Spatial distribution of around 100,000 galaxies, revealing large-scale structures and voids in the local Universe. Credit: M. Colless (ANU)/2dF Galaxy Redshift Survey.
A void is a large region of the universe containing few or no galaxies. The first of these voids was discovered in 1981 in the direction of the constellation Bootes by Robert Kirshner, Augustus Oemler Jr, Paul Schechter and Stephen Shectman in a survey of galactic redshifts. The so-called Bootes Void is roughly spherical and about 250 million light-years (75 megaparsecs) across, or approximately 2% of the diameter of the entire observable universe. Its center lies about 700 million light-years away. Within this cavernous expanse only 53 luminous galaxies have been detected thus far. These lonely outposts of luminous matter are confined to a roughly tube-shaped region of space that passes through the middle of the void.

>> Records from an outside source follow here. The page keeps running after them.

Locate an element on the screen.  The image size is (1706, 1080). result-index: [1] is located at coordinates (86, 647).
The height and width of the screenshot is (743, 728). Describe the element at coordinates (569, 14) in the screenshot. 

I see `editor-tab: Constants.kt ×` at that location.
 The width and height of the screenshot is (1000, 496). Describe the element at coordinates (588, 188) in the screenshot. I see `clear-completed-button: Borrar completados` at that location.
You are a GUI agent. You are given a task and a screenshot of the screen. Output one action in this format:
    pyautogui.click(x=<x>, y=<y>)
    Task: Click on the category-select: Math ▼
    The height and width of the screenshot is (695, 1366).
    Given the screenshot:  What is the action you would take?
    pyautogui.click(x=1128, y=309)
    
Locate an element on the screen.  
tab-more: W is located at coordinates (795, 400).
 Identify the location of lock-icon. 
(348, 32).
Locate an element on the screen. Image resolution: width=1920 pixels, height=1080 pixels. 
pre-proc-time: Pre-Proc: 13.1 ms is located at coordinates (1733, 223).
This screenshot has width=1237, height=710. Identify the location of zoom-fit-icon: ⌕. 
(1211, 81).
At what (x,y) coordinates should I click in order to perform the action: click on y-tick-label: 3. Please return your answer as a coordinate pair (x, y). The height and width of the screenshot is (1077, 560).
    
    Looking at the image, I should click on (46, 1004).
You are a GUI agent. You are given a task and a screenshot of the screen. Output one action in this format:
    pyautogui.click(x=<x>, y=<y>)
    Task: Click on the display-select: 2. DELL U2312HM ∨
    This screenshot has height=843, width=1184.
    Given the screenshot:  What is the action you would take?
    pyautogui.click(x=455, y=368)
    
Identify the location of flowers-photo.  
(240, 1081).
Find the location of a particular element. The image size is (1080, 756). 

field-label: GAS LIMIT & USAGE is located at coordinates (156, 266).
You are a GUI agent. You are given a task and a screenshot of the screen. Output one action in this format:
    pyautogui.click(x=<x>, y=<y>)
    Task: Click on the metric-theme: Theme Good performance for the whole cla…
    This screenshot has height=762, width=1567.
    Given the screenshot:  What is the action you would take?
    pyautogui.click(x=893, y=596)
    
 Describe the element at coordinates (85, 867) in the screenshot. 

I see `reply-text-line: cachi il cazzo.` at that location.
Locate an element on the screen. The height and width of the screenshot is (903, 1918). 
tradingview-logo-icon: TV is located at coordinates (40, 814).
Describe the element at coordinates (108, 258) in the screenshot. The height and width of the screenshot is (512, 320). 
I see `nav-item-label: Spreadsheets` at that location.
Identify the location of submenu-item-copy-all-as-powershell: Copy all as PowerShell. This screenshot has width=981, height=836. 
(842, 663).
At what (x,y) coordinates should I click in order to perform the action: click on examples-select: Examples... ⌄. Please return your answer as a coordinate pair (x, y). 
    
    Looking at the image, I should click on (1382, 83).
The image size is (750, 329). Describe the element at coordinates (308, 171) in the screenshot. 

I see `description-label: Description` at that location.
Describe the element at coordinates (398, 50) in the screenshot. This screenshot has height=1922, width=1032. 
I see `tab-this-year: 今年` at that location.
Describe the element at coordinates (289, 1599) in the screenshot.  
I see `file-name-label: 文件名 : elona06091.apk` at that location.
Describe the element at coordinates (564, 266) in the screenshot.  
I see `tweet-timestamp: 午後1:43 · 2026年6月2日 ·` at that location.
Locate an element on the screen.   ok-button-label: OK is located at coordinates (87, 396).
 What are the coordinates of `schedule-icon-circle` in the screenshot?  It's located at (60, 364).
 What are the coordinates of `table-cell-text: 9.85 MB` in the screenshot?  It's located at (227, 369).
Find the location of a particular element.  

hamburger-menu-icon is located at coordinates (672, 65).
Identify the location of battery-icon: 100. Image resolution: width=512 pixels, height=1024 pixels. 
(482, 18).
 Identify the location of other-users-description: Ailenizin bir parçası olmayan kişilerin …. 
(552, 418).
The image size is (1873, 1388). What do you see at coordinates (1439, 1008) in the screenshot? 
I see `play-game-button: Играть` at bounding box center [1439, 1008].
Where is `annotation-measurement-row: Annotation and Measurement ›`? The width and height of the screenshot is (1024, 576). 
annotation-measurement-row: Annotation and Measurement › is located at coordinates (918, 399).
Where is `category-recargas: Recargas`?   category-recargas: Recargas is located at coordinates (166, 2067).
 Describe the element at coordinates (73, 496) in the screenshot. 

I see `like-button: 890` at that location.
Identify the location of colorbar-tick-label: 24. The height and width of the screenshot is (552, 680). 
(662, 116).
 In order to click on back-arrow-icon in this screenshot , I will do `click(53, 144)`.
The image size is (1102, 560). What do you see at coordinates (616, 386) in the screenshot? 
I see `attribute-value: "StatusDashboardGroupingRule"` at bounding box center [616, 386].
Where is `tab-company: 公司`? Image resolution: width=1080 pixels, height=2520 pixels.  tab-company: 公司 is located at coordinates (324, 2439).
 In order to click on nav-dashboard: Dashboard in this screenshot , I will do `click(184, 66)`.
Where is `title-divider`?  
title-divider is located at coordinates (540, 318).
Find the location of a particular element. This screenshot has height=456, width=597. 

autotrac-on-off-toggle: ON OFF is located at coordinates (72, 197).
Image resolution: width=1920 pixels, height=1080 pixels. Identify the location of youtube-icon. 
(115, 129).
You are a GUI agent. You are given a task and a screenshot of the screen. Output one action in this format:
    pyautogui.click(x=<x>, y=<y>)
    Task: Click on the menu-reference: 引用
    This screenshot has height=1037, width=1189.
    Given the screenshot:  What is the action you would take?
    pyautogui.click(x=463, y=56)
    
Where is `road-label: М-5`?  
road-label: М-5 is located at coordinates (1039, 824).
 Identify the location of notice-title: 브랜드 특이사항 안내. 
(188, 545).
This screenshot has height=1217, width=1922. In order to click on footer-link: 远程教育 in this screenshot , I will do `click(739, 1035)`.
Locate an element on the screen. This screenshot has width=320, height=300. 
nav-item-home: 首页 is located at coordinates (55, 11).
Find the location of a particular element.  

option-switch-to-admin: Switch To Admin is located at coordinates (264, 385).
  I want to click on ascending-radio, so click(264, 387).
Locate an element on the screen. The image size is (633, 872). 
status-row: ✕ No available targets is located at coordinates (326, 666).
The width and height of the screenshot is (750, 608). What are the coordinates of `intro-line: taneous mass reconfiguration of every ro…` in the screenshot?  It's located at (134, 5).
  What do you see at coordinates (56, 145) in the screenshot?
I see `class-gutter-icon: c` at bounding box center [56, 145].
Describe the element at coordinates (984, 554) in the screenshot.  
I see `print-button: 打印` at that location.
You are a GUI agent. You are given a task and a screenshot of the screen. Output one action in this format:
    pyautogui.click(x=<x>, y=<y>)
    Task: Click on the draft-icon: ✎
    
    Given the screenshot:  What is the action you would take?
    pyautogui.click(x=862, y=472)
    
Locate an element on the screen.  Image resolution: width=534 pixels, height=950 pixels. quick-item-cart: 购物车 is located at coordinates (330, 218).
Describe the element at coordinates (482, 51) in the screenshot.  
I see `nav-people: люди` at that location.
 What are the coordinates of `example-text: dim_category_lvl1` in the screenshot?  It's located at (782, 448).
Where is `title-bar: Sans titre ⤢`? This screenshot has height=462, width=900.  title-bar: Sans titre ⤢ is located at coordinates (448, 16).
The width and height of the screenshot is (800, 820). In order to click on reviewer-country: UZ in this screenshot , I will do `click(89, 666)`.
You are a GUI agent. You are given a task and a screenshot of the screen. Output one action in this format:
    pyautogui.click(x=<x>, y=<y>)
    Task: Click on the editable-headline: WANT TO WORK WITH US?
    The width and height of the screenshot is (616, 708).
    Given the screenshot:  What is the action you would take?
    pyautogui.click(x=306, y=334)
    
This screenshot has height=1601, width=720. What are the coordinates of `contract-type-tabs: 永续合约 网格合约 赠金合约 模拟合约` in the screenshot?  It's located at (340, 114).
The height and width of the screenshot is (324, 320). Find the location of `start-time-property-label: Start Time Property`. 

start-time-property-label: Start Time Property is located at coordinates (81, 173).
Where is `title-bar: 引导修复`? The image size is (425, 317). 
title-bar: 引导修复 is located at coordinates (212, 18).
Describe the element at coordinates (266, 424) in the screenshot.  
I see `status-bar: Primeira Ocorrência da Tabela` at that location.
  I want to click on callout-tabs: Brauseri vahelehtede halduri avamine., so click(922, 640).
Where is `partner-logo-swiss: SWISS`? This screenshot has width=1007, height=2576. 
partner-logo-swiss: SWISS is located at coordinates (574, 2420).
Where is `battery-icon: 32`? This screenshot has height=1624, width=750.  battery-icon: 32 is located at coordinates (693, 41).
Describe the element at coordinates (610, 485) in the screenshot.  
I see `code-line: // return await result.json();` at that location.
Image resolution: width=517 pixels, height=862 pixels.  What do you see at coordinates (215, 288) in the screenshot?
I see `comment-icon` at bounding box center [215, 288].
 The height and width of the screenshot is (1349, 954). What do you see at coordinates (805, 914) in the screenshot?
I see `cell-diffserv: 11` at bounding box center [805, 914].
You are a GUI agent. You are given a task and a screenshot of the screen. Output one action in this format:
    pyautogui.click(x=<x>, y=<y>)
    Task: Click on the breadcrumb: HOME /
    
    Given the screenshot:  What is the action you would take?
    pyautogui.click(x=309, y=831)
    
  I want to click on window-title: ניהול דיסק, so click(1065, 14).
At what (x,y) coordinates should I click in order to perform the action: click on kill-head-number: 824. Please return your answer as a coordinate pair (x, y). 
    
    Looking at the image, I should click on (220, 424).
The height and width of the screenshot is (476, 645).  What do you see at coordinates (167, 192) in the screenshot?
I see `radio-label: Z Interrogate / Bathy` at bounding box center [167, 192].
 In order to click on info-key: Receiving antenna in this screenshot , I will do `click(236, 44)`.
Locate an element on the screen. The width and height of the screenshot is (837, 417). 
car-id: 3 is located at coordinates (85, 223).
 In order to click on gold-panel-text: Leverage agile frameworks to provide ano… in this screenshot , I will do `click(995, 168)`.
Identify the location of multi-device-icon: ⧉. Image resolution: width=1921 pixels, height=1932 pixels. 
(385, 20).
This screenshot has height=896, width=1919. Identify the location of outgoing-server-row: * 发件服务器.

Voids take up about 98% of the volume of the universe, with galaxies huddled into superclusters that occupy the thin walls that surround the voids. But this doesn't necessarily mean that the voids are virtually empty. On the contrary, it is possible that they contain most of the mass of the universe in the form of dark matter, some os which may be present as dark galaxies.
Voids are the natural result of the way gravity causes matter in the universe to clump together, herding galaxies into clusters and chains, which are separated by regions mostly devoid of galaxies. Understanding the structure and growth of voids could help astronomers learn more about the properties of dark matter and dark energy.
The Milky Way Galaxy itself lies in a large, flat array of galaxies known as the Local Sheet, which bounds a dark region called the Local Void.